Pertamax Kurang Laku, Pertashop Minta Ikut Jualan LPG 3 Kg

Jakarta, IDN Times - Bisnis Pertashop mengalami tekanan akibat gejolak dunia yang dipicu perang antara Ukraina dan Rusia. Situasi tersebut mengakibatkan disparitas harga Pertamax dan Pertalite semakin melebar.
Di satu sisi, Pertashop hanya bisa menjual BBM nonsubsidi seperti Pertamax dan Dexlite. Namun, karena ada disparitas harga yang tinggi dengan Pertalite, penjualan Pertamax anjlok.
"Setelah kita berjuang berusaha untuk lebih maju dari sebuah UMKM, ternyata ada gejolak dunia, perang antara Ukraina dengan Rusia yang katanya sangat berpengaruh dengan ekonomi mikro dengan melonjaknya harga minyak mentah dunia. Akhirnya terjadilah disparitas harga antara Pertamax dan Pertalite," kata Ketua Paguyuban Pengusaha Pertashop Jateng dan DIY Gunadi Broto Sudarmo dalam audiensi dengan Komisi VII DPR RI, Senin (10/7/2023).
1. Pangkas selisih harga Pertamax dan Pertalite

Pengusaha Pertashop berharap Komisi VII DPR RI dapat membantu menyuarakan ke pemerintah untuk memperkecil disparitas harga Pertamax dengan Pertalite.
"Yang kami harapkan, yang pertama permohonan disparitas harga BBM Pertamax dengan Pertalite maksimal Rp1.500 per liter di seluruh wilayah Indonesia," ujar Gunadi.
2. Minta jadi penyalur LPG 3 kg

Pengusaha Pertashop juga berharap bisa menjadi penyalur LPG 3 kg atau LPG bersubsidi. Sayangnya, usaha yang dilakukan pengusaha Pertashop untuk menjadi pangkalan LPG 3 kg, belum terealisasi.
Hal itu disebabkan kuota dari agen sudah habis disalurkan kepada pangkalan yang terdaftar.
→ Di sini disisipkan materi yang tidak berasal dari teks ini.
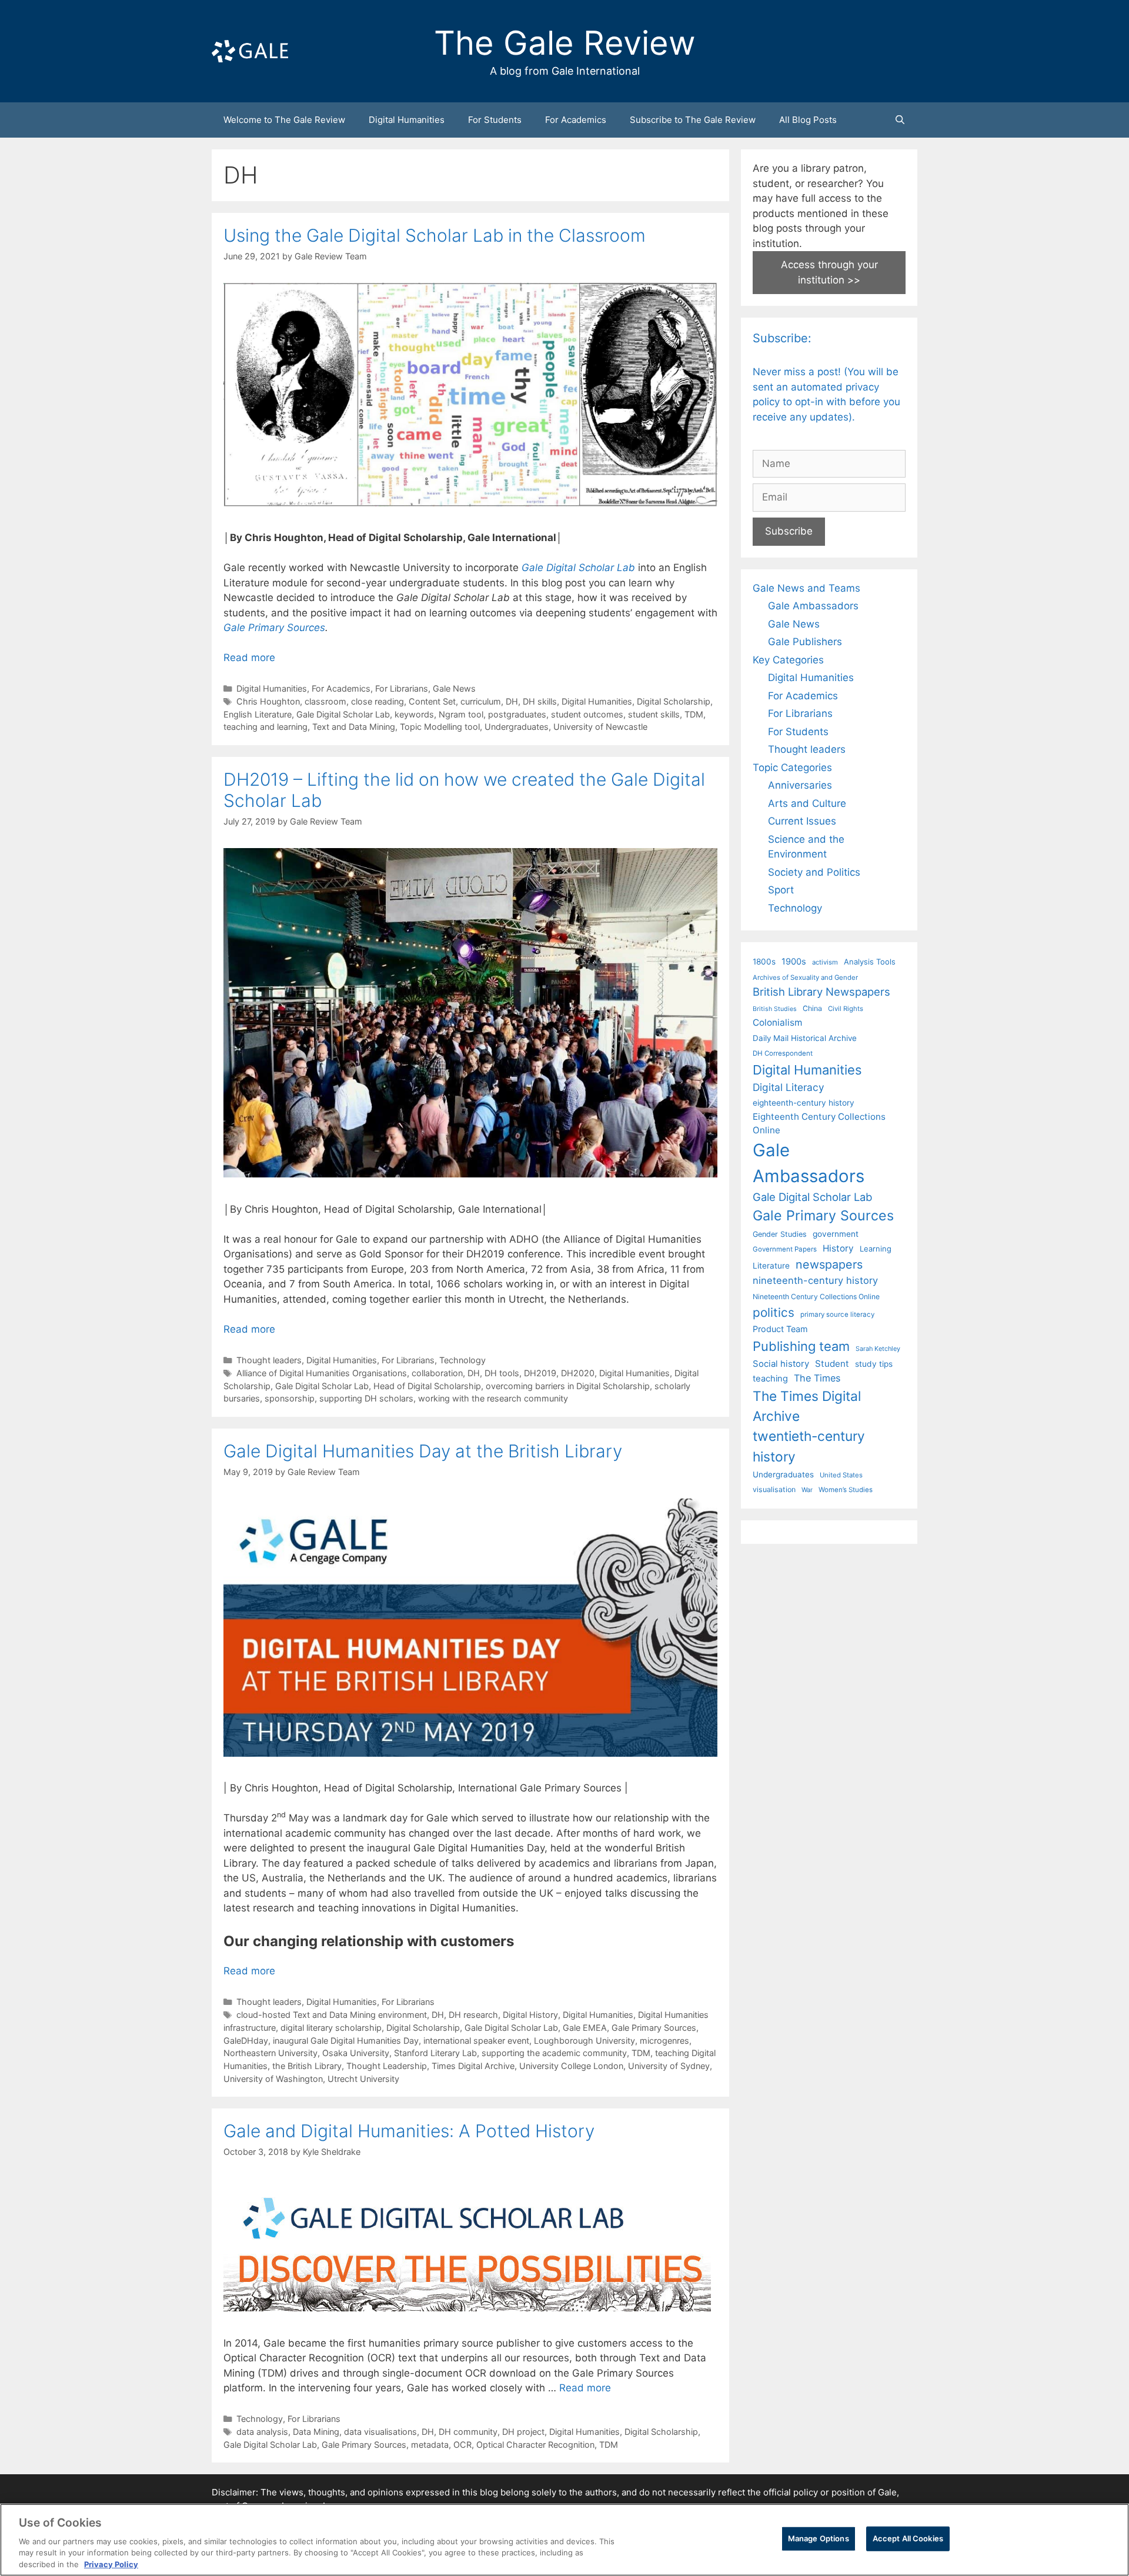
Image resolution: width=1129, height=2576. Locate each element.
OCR (462, 2445)
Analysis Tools (870, 961)
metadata (430, 2445)
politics (773, 1312)
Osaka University (355, 2053)
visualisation (774, 1489)
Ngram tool (461, 714)
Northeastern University (270, 2053)
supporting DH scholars (366, 1398)
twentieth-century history (809, 1446)
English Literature (257, 714)
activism (825, 962)
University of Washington (273, 2079)
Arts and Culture (807, 803)
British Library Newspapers (821, 991)
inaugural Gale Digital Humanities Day (346, 2041)
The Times (817, 1378)
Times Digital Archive (473, 2066)
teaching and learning (265, 727)
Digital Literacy (788, 1087)
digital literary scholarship (331, 2028)
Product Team (780, 1329)
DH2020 (577, 1373)
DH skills (540, 701)
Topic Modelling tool (440, 727)
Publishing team (801, 1346)
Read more (249, 657)
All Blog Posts (808, 119)
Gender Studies (780, 1234)
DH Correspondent (783, 1053)
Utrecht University (363, 2079)
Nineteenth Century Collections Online (816, 1296)
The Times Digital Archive (807, 1406)
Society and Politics (814, 872)
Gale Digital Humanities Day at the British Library (422, 1450)
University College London (571, 2066)
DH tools (502, 1373)
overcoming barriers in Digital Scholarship (568, 1386)
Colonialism (777, 1022)
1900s (793, 961)
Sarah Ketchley (878, 1348)
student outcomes (587, 714)
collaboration (437, 1373)
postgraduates (517, 714)
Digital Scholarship (673, 701)
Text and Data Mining (353, 727)
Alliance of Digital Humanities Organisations (321, 1373)
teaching (770, 1378)
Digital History (530, 2015)
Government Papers (785, 1249)
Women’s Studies (846, 1490)
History (838, 1248)
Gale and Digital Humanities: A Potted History (408, 2130)
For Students (495, 119)
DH (512, 701)
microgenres (664, 2041)
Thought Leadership (386, 2066)
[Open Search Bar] (900, 120)
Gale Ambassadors (813, 606)
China (812, 1008)
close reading (377, 701)
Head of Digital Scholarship (427, 1386)
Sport (781, 890)
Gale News (454, 688)
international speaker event (476, 2041)
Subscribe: (782, 338)
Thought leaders (269, 1360)
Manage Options (818, 2538)
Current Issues (802, 821)
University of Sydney (669, 2066)
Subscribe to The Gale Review (693, 119)
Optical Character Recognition (535, 2445)
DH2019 (540, 1373)
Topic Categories (792, 767)
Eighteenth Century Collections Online (819, 1123)
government (836, 1234)
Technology (462, 1360)
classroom (325, 701)
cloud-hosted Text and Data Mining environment (331, 2015)
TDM (693, 714)
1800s (764, 961)
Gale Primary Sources (274, 627)
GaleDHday (245, 2041)
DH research (473, 2015)
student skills (654, 714)
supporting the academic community (554, 2053)
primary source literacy (837, 1314)
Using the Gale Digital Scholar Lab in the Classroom (434, 235)
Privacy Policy (111, 2563)
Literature (771, 1265)
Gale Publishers (805, 642)
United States (841, 1475)
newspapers (829, 1264)
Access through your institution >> (829, 272)
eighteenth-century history (803, 1102)
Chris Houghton (268, 701)
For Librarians (401, 688)
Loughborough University (584, 2041)
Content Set (432, 701)
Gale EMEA (585, 2028)
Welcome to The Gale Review (284, 119)
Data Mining (316, 2432)
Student (832, 1363)
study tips (874, 1364)
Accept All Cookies (908, 2538)
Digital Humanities (407, 119)
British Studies (775, 1009)
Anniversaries (800, 785)
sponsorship (290, 1398)
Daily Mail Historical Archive (805, 1038)
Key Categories (788, 660)
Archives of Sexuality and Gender (805, 977)
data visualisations (380, 2432)
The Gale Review (565, 43)
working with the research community (493, 1398)
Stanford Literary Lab (435, 2053)
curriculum (480, 701)
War (807, 1490)
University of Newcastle (600, 727)
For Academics (575, 119)
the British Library (307, 2066)
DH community (468, 2432)
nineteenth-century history (815, 1280)
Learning (875, 1248)
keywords (414, 714)
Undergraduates (517, 727)
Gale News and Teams (806, 588)
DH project (523, 2432)
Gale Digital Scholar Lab (578, 567)
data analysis (262, 2432)
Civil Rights (845, 1009)
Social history (781, 1364)
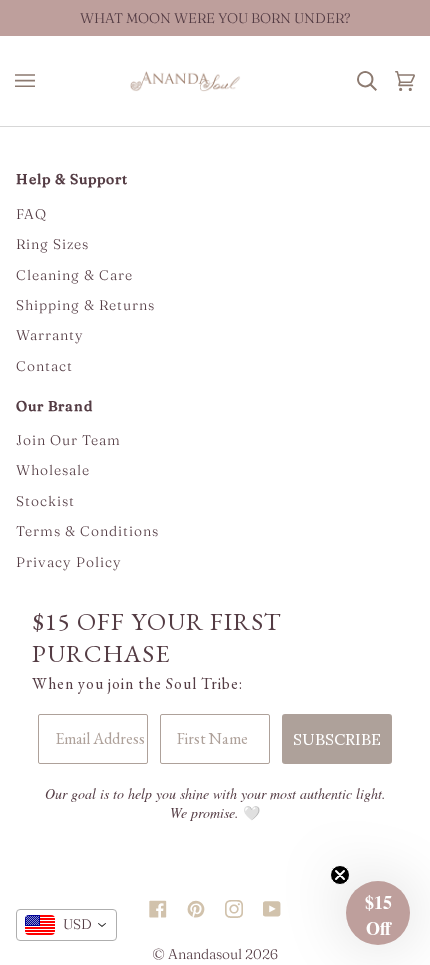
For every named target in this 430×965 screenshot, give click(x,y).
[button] (378, 913)
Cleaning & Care (74, 275)
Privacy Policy (69, 562)
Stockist (45, 501)
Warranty (50, 335)
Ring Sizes (52, 244)
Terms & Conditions (87, 531)
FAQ (31, 214)
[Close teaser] (340, 875)
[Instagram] (234, 891)
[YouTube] (272, 891)
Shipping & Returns (85, 305)
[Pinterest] (196, 891)
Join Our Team (68, 440)
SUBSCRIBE (337, 739)
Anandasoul (205, 954)
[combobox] (66, 925)
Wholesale (53, 470)
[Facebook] (158, 891)
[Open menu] (30, 81)
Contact (44, 366)
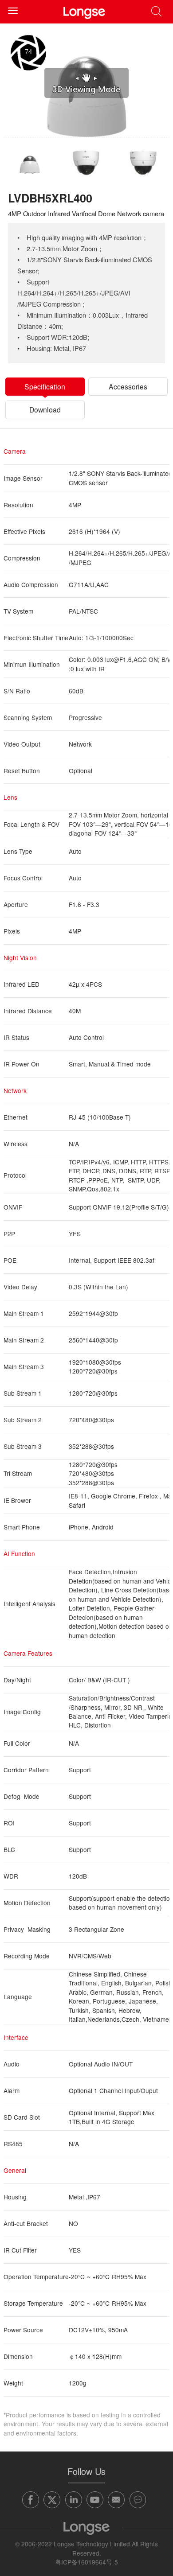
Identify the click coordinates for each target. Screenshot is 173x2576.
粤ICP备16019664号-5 (86, 2561)
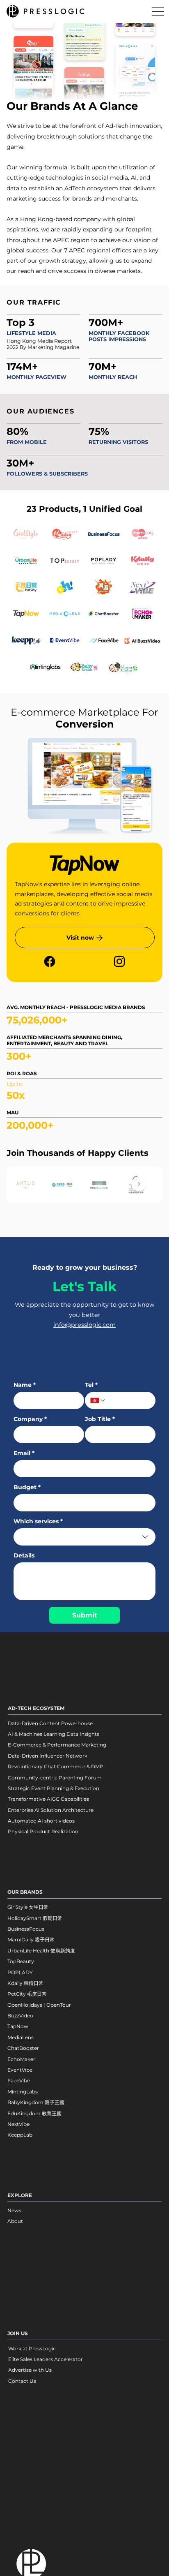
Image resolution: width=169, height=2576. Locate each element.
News (14, 2210)
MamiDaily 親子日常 (31, 1939)
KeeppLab (19, 2135)
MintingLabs (22, 2092)
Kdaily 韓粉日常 (25, 1983)
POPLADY (20, 1972)
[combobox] (85, 1537)
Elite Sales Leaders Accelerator (45, 2359)
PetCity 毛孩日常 (27, 1994)
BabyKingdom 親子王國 (35, 2102)
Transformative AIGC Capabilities (48, 1799)
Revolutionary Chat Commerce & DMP (55, 1766)
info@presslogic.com (84, 1324)
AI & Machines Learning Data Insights (53, 1734)
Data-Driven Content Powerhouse (50, 1723)
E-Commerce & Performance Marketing (57, 1745)
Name (25, 1385)
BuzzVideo (20, 2015)
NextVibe (18, 2124)
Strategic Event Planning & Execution (53, 1788)
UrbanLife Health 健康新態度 (41, 1951)
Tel (91, 1385)
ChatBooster (23, 2048)
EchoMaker (21, 2059)
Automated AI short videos (41, 1821)
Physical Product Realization (43, 1831)
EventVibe (19, 2070)
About (15, 2221)
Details (24, 1555)
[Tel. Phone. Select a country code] (98, 1400)
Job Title (100, 1419)
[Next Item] (139, 1185)
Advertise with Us (30, 2370)
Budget (27, 1487)
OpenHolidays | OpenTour (39, 2005)
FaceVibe (18, 2080)
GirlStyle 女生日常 (27, 1907)
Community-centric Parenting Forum (55, 1777)
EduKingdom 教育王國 (34, 2113)
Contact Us (22, 2381)
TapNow (17, 2026)
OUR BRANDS (25, 1892)
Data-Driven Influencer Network (47, 1756)
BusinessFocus (25, 1929)
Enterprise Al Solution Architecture (51, 1810)
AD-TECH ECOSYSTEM (36, 1708)
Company (30, 1419)
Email (24, 1453)
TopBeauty (20, 1961)
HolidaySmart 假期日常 (34, 1918)
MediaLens (20, 2037)
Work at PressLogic (32, 2348)
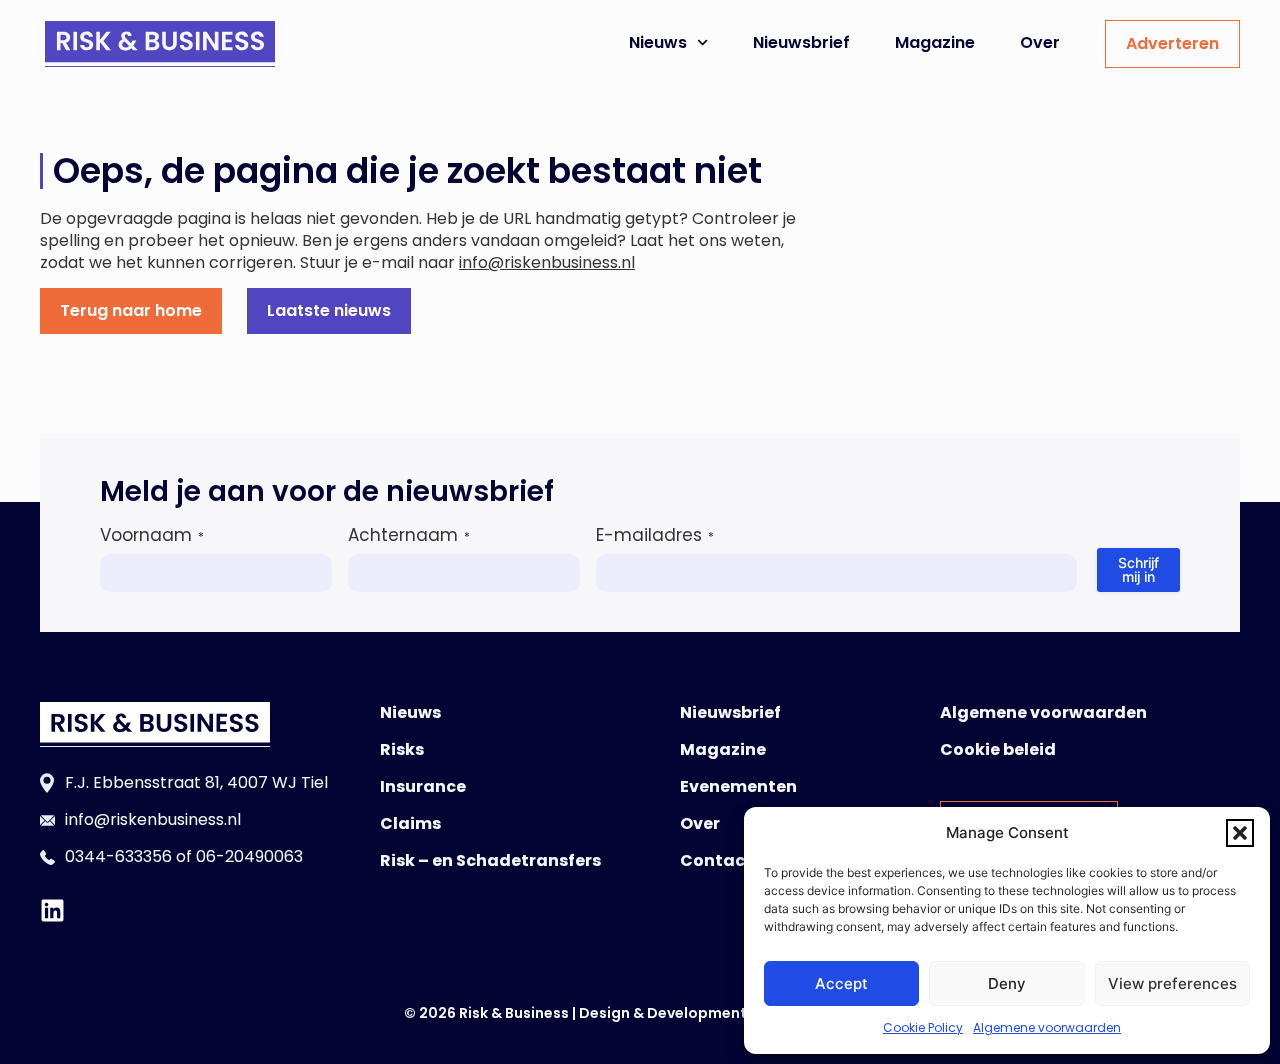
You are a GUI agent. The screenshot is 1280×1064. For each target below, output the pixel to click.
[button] (1240, 833)
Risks (402, 749)
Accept (841, 983)
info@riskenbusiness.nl (547, 262)
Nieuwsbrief (801, 42)
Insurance (423, 786)
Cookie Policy (923, 1027)
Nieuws (658, 42)
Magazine (935, 42)
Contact (716, 860)
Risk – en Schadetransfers (490, 860)
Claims (410, 823)
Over (1040, 42)
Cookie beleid (998, 749)
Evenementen (738, 786)
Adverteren (1172, 43)
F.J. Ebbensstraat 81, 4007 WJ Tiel (196, 782)
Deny (1007, 983)
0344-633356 (118, 856)
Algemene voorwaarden (1047, 1027)
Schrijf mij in (1138, 569)
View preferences (1172, 983)
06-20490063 (249, 856)
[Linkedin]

Alhasil tidak bisa lagi menambah pangkalan baru.
"Kami berharap seperti layaknya SPBU, SPBU ditunjuk sebagai pangkalan LPG 3 kg. Jadi, SPBU tidak perlu mengajukan permohonan ke agen. Tapi agen sudah mempunyai list dari Pertamina, SPBU-nya mana-mana di-droping, di-mapping dari Pertamina. Itu yang kami harapkan," ujarnya.
3. Revisi Perpres 191 segera disahkan

Pengusaha Pertashop juga berharap peredaran BBM subsidi di pengecer ditertibkan. Mereka juga meminta pemerintah mempercepat revisi Peraturan Presiden Nomor 191 Tahun 2014 yang menjadi regulasi acuan penetapan penyaluran BBM bersubsidi.
Pihaknya ingin agar konsumen Pertalite jelas seperti yang berlaku pada solar subsidi, di mana sudah ada payung hukum yang jelas tentang siapa saja yang berhak dan dilarang mengonsumsinya.
"Tetapi untuk Pertalite belum, masih banyak yang sebenarnya tidak menggunakan Pertalite seperti pelat merah, BUMN, BUMD, TNI-Polri, tapi ternyata masih ditemukan menggunakan BBM jenis Pertalite," tambahnya.